Journée mondiale des sols – 5 décembre 2024 - « Les données, un levier inéluctable au service de la résilience des sols africains »
M. Anis GHATTASSI
Responsable de Gestion de Projets,
Observatoire du Sahara et du Sahel
Souvent relégués au second plan, les sols forment pourtant le socle fondamental de tout ce qui naît, se développe et prospère sur Terre. En dépit de leur rôle vital dans la garantie de la sécurité alimentaire, en soutenant la biodiversité et en luttant contre le changement climatique, ils continuent malheureusement de subir une pression sans précédent.
Dégradation, érosion, pollution et perte de fertilité : ces phénomènes compromettent directement les moyens de subsistance de millions de personnes à travers le continent africain. Célébrée le 5 décembre, sous le thème « Prendre soin des sols : mesurer, surveiller, gérer », la Journée mondiale des sols met en lumière, cette année, l’importance cruciale des données pédologiques dans la compréhension du sol car « pour protéger ce trésor fragile, nous devons d’abord mieux le comprendre ».
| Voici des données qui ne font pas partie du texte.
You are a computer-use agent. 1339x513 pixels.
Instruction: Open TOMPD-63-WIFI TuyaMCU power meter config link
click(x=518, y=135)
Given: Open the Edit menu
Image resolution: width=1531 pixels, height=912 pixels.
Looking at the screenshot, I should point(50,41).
L’Afrique est un continent où les sols dictent le rythme de vie de nombreuses populations. Cependant, la dégradation des terres est un problème omniprésent. Selon les estimations de la Convention des Nations Unies sur la Lutte Contre la Désertification (CNULCD), près de 65 % des terres agricoles africaines souffrent d’une forme ou d’une autre de dégradation. Aggravés par les impacts du changement climatique, la salinisation, l’érosion, l’épuisement des nutriments et les pratiques agricoles inappropriées causent des dommages considérables, voire même parfois irréversibles. Face à cette crise, la collecte et l’utilisation de données sur les sols se révèlent comme une solution efficace et durable. Grâce aux technologies modernes telles que la télédétection, le GeoAI, les systèmes d’information géographique et les bases de données numériques, il est désormais possible de surveiller l’état des sols en temps réel, de localiser les zones à risque et de concevoir des stratégies ciblées pour leur réhabilitation.
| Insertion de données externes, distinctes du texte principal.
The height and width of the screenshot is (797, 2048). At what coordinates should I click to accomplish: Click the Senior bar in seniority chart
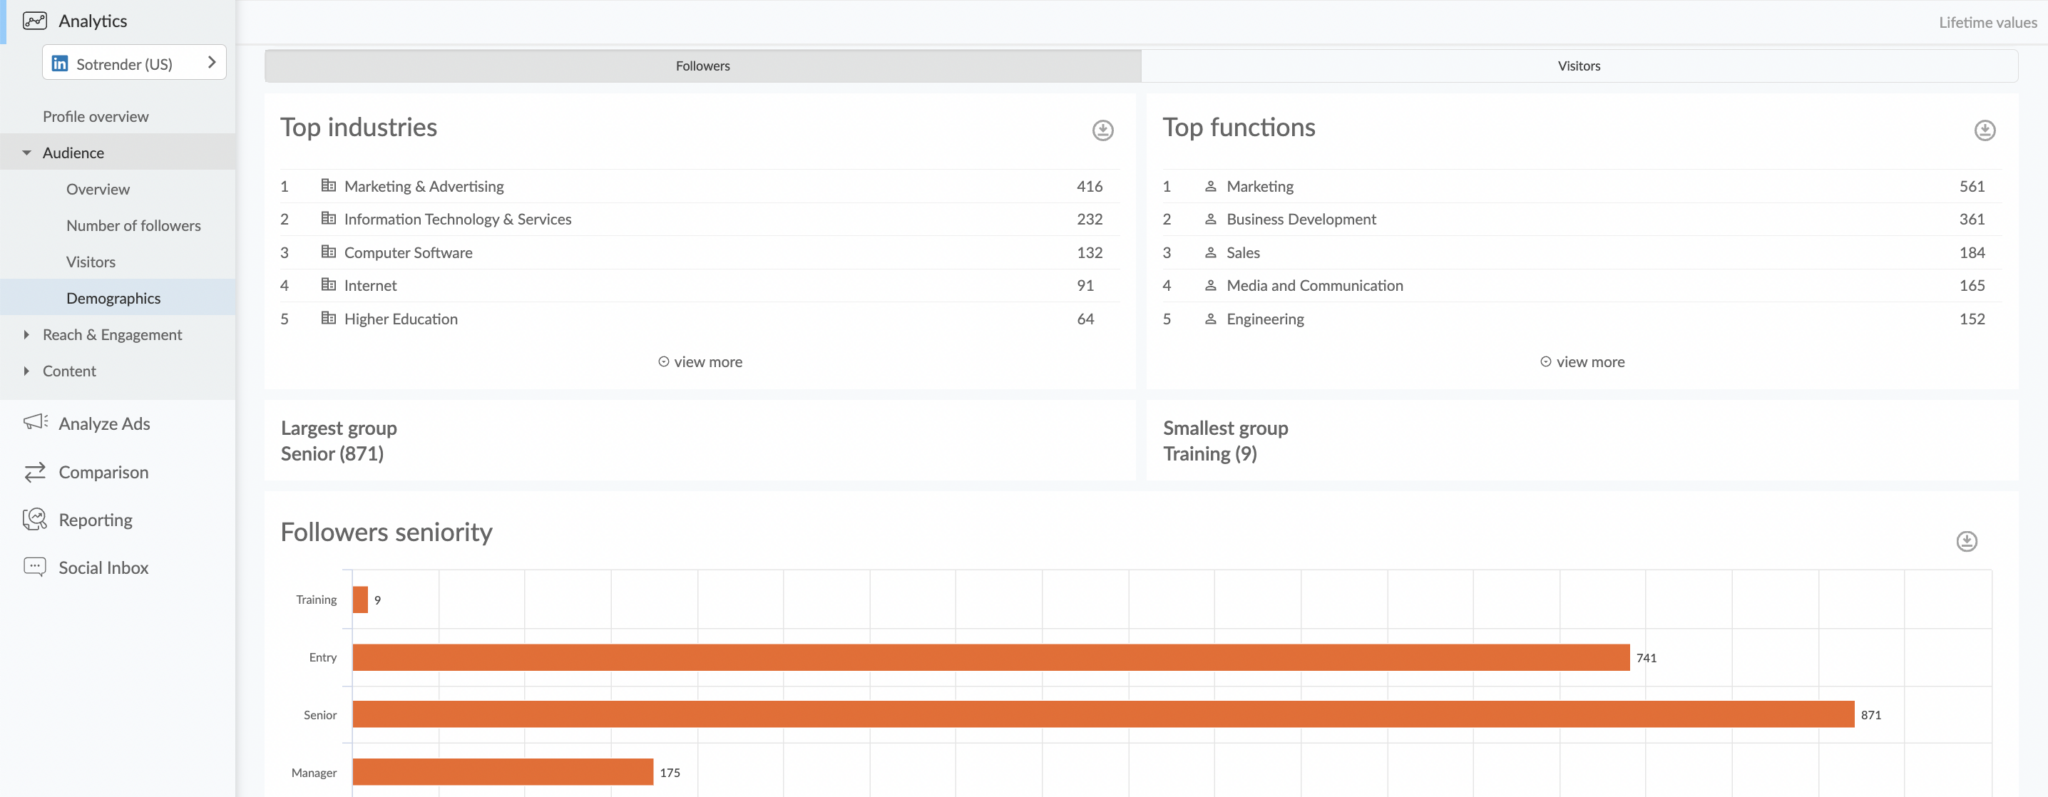[1102, 714]
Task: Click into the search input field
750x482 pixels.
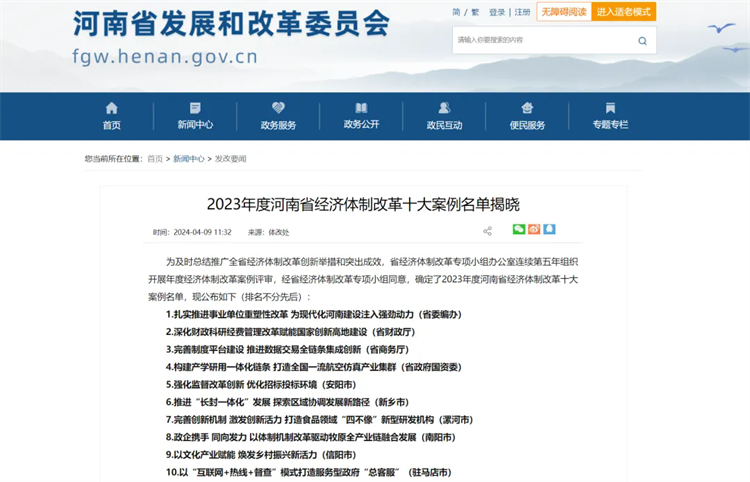Action: coord(540,41)
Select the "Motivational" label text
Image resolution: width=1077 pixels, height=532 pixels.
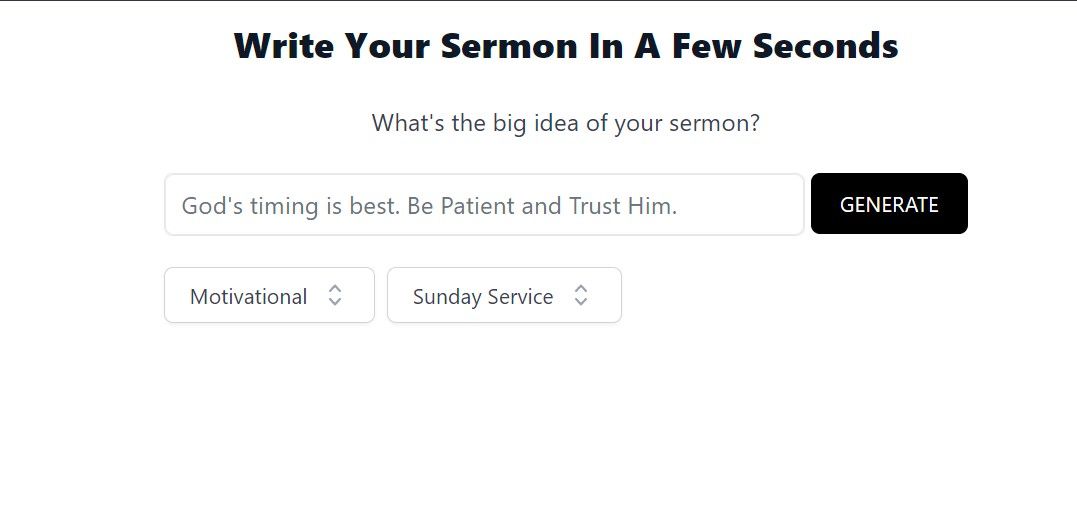[x=248, y=297]
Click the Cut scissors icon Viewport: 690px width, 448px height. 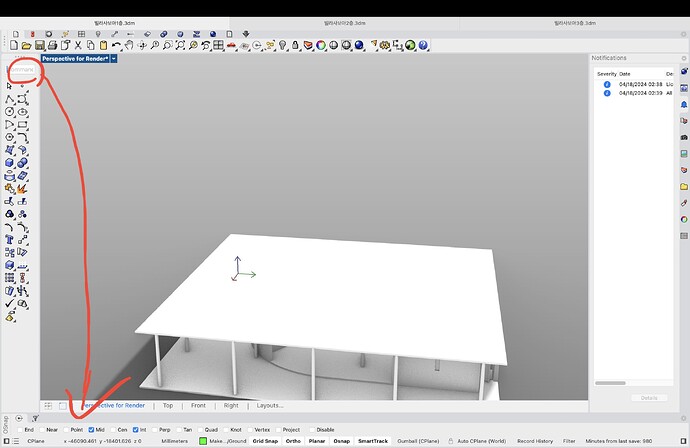77,45
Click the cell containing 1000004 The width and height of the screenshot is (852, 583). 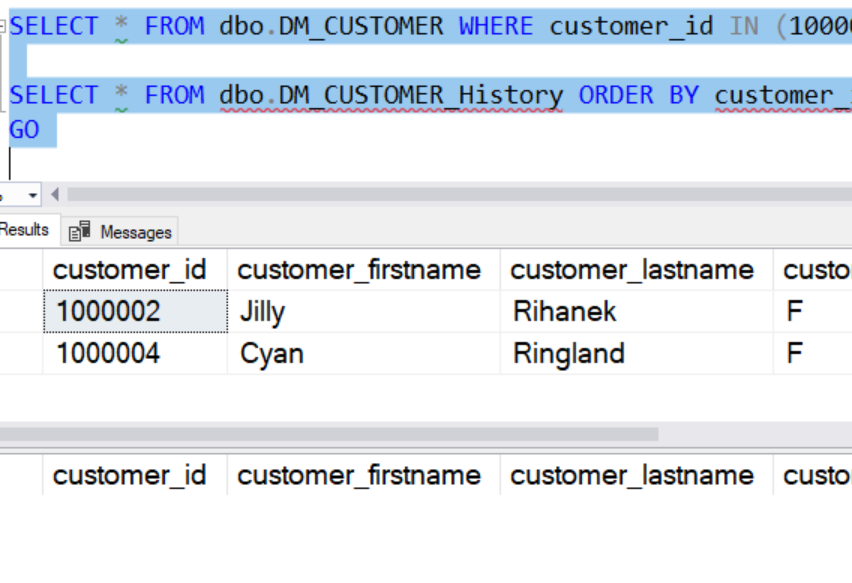(x=108, y=354)
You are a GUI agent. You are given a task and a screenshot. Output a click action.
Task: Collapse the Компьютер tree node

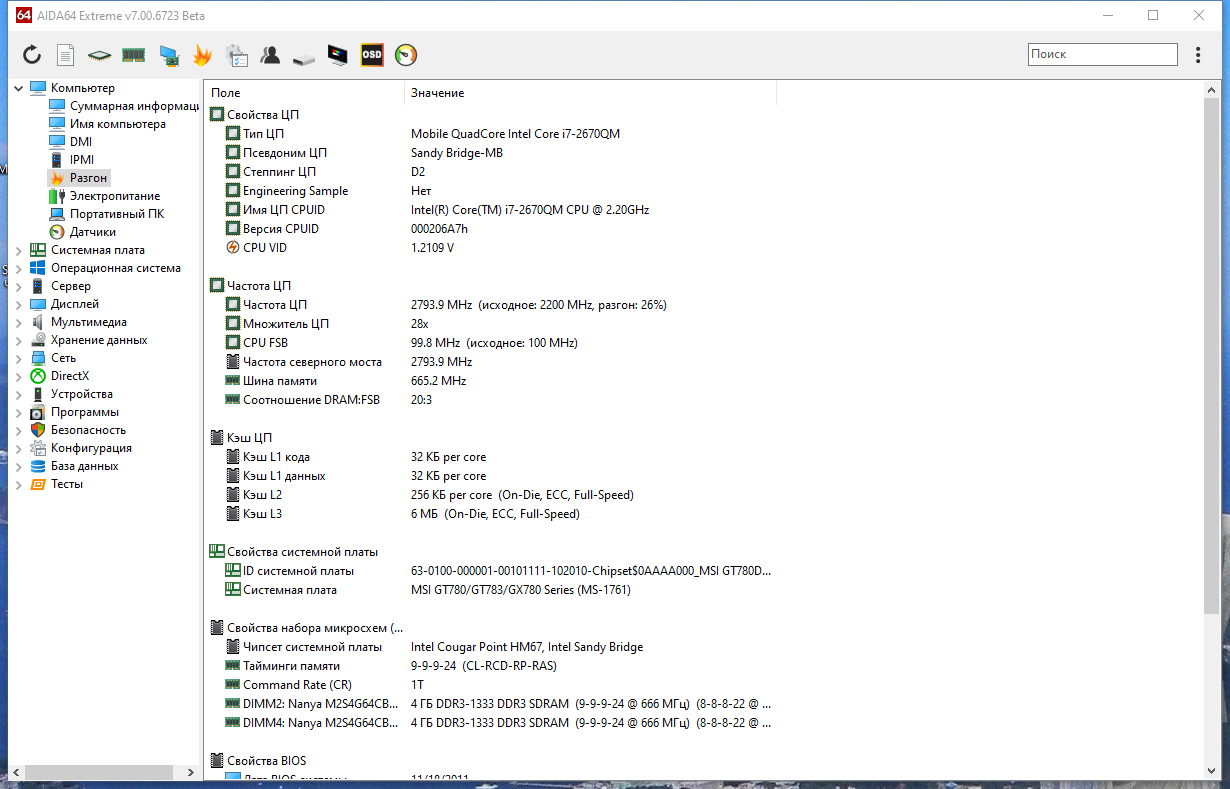click(19, 88)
A l’échelle du continent, des efforts considérables sont déployés pour améliorer la santé des sols. Une initiative phare en la matière est la Soil Initiative for Africa, lancée par l’Union Africaine et qui vise à restaurer les sols dégradés et à améliorer leur productivité en introduisant des technologies adaptées aux contextes locaux. Privilégier des solutions locales, telles que l’utilisation d’engrais équilibrés et l’adoption de techniques agricoles durables, permet de maintenir la fertilité des sols tout en réduisant leur exposition à la dégradation. Le succès de ce programme repose également sur une collaboration régionale renforcée, où l’échange de données et la concertation entre les pays permettent la mise en œuvre de politiques de gestion des terres plus cohérentes, efficaces et durables. Malgré tous les efforts consentis, de nombreux défis subsistent. Collecter des données sur les sols nécessite des infrastructures modernes, des équipements de pointe et des ressources humaines qualifiées, autant d’éléments qui manquent encore dans de nombreuses régions africaines. Même lorsque ces données existent, elles sont souvent dispersées, disparates et difficiles d’accès, ce qui limite considérablement leur portée et leur impact.
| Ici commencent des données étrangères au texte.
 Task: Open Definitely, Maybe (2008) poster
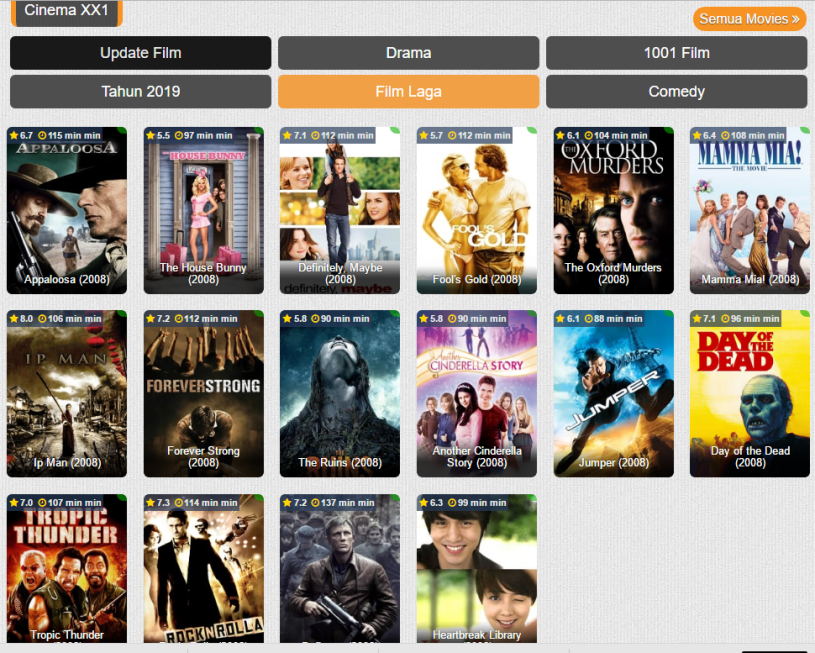tap(340, 211)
Cela dit, ces défis ne doivent pas occulter les opportunités qu’offrent les données sur les sols en investissant dans les infrastructures nécessaires, en renforçant les capacités des décideurs et des techniciens et en sensibilisant les communautés locales.
Des plateformes régionales telles que MISLAND Africa, développée par l’OSS, utilisent un système intégré de surveillance de la dégradation des terres reposant sur l’analyse de multiples indicateurs, notamment la vulnérabilité des terres à la désertification. Elles fournissent une base solide pour un partage harmonisé des données et favorisent une coopération accrue entre les pays.
De même, la sensibilisation des populations, notamment les agriculteurs, à l’importance des connaissances sur les sols, peut contribuer à transformer les pratiques à long terme et garantir un impact durable.
Protéger la terre sous nos pieds, c’est assurer notre avenir car en fin de compte, chaque grain de sable, chaque parcelle de sol, chaque initiative prise aujourd’hui, façonnera le monde que nous transmettrons aux générations futures.